The proposition that, say, an environmental tax could make efficiency feasible
becomes untenable if policy implementation requires information that only the parties
involved have or if (approximately correct) information could be attained by outsiders
only at prohibitive costs or be wasted by government failure. Still, this does not
effectively preclude the existence of cases where realistic government intervention
could improve on the outcome of, say, two-party negotiations. A case in point may be
that of latent externalities, where ‘imaginative’ calculations of the harm caused by a
polluting firm includes the absence of a real-world party who would have had a newly
arisen, but now latent, demand for consumer services from a polluted, but recoverable
forest or lake. What this boils down to is that knowledge about policy options is
needed also for cases presumed to be taken care of by Coase bargaining and adds to
the demand for such knowledge where government intervention is the only obvious
potential remedy. In the rest of this chapter we turn to evaluating to what extent
experimental economics have contributed to such knowledge.

• WRITTEN INSTRUCTION 1: According to the passage on environmental policy and Coase bargaining, what does the rest of the chapter evaluate?
• WRITTEN INSTRUCTION 2: Write a continuation of the passage on environmental policy and Coase bargaining, picking up after its final sentence.

• RECORDED INFORMATION:
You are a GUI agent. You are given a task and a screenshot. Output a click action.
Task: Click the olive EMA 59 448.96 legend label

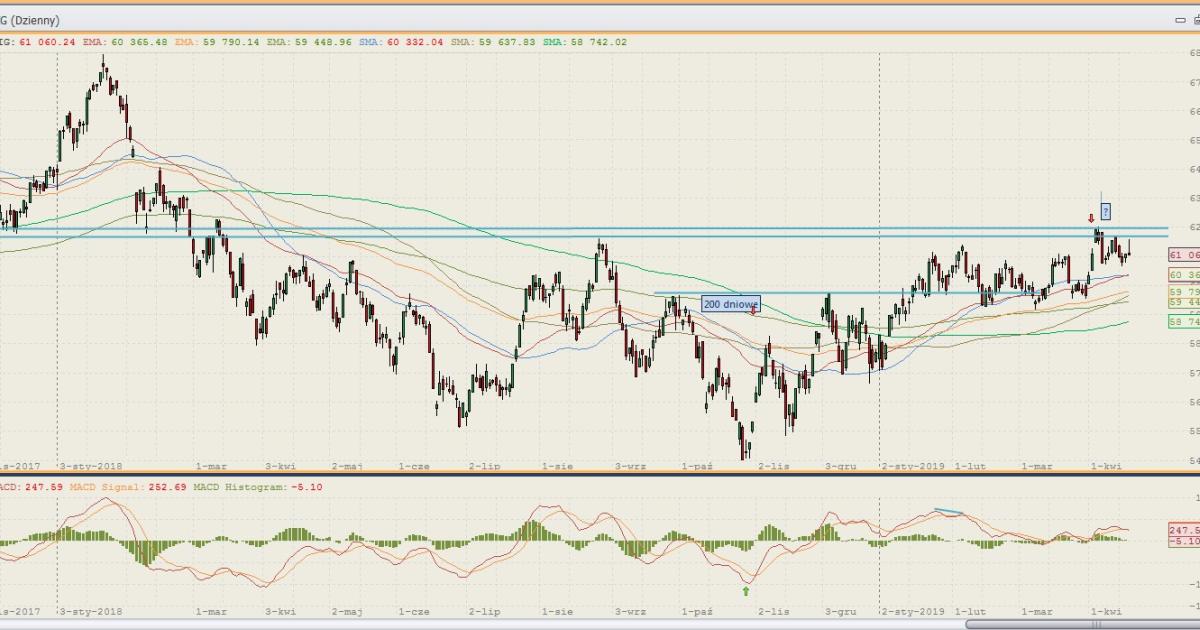(x=317, y=42)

• RESULT 1: It evaluates to what extent experimental economics have contributed to knowledge about policy options.

• RESULT 2:
Comparing environmental policy options

In an early experimental study, Plott (1983) compared versions of the three major
instruments in environmental policy, taxes, standards and tradable permits, in a
market where aggregate output (= trade) produced negative external effects on the
profits of all traders. Seller and buyer subjects who were given cost/redemption values
could introduce bids, asks and acceptances in an oral double auction. Thus, seller
subject rate of profits were given by actual selling prices minus the induced costs for
the trades accomplished and buyer subject rate of profits by redemption values minus
actual buyer prices. The optimal tax rate (= marginal external cost in the social
optimum) as well as the socially optimal output level were taken to be known and
therefore imposed by the regulator; in the standards case, firms were assumed to be
given permits up to that level on a first-come first-served basis. The same data were
used in two market sessions with at least six periods for each of the three policy cases.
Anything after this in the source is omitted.